What started as a designer’s experiment has become a legitimate, research-supported note-taking strategy embraced by educators, students, and professionals around the world. Sketchnoting is not about being a good artist — it’s about engaging with ideas visually to understand and remember them better.
The “picture superiority effect” is one of the most robust findings in memory research: images are remembered significantly better than words alone. Research by Paivio (dual coding theory) shows that information encoded both visually and verbally occupies two separate memory pathways, making it more retrievable than information encoded in only one format.
Additionally, the act of creating a visual representation of a concept — deciding which image captures its essence, how to show relationships, what the hierarchy looks like spatially — requires deep cognitive processing. You can copy words without processing their meaning; you cannot draw a meaningful visual representation without understanding what you’re representing.
Sketchnoting forces comprehension rather than transcription.
You don’t need artistic skill. Sketchnoting uses a limited visual vocabulary:
Simple shapes: Circles, squares, triangles, and lines can represent virtually anything. A circle with two dots and a line is a face. A box with a slanted roof is a house. Abstract concepts become concrete with even crude visual representations.
Icons: A lightbulb for ideas, a magnifying glass for analysis, arrows for direction or causality, stars for important points, question marks for uncertainty. Develop a personal vocabulary of 15–20 icons and use them consistently.
Typography hierarchy: Use different letter sizes and styles to indicate hierarchy. Big bold text for main ideas, smaller print for supporting details, italics for examples or quotes.
Containers: Boxes, bubbles, and banners organize and separate ideas visually. A key point in a starburst shape draws the eye immediately.
Connectors: Arrows, lines, and dotted paths show relationships between ideas.
Sketchnoting live is more demanding than sketchnoting from a text you can pause. Strategies for success:
Don’t try to capture everything. Unlike Cornell notes or traditional note-taking, sketchnotes are selective by nature. Their value is in capturing the key ideas and relationships, not comprehensive coverage. Let some details go; focus on what’s most important or most interesting.
Develop visual shorthand. For your most common concepts and course-specific terms, pre-develop icons before class. An economics student might have standard icons for supply curves, demand curves, equilibrium, and market failure. Having these ready prevents in-session bottlenecks.
Process, then draw. When an idea is complicated, write the key word first and come back to draw the visual representation when you have a moment. Don’t let drawing delay keep you from capturing core content.

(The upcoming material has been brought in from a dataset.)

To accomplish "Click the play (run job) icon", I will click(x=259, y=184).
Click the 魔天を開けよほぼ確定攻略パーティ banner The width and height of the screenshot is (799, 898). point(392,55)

Use the “squiggle bird” principle. A squiggle (curved line) with a circle on top and a triangle beak is a recognizable bird. The brain is remarkably good at pattern recognition and will interpret crude approximations as meaningful representations.
Mind mapping: Mind maps and sketchnotes overlap — both are visual and non-linear. The key difference is that mind maps have a strict radial structure (everything branching from a center), while sketchnotes are more freeform, using visual hierarchy and spatial arrangement rather than explicit branching. Sketchnotes can incorporate mini-mind maps as one element within a larger visual composition.
Cornell notes: Cornell notes use a strict, linear structure optimized for active recall during review. Sketchnotes sacrifice the structured recall mechanism for greater visual expressiveness and memorability during initial encoding. A hybrid approach — using Cornell structure with visual elements in the notes column — captures both benefits.
Linear text notes: Traditional text notes capture more volume but are less memorable and less engaging. Sketchnotes are slower (you’re drawing as well as writing) but tend to produce better understanding and recall of what is captured.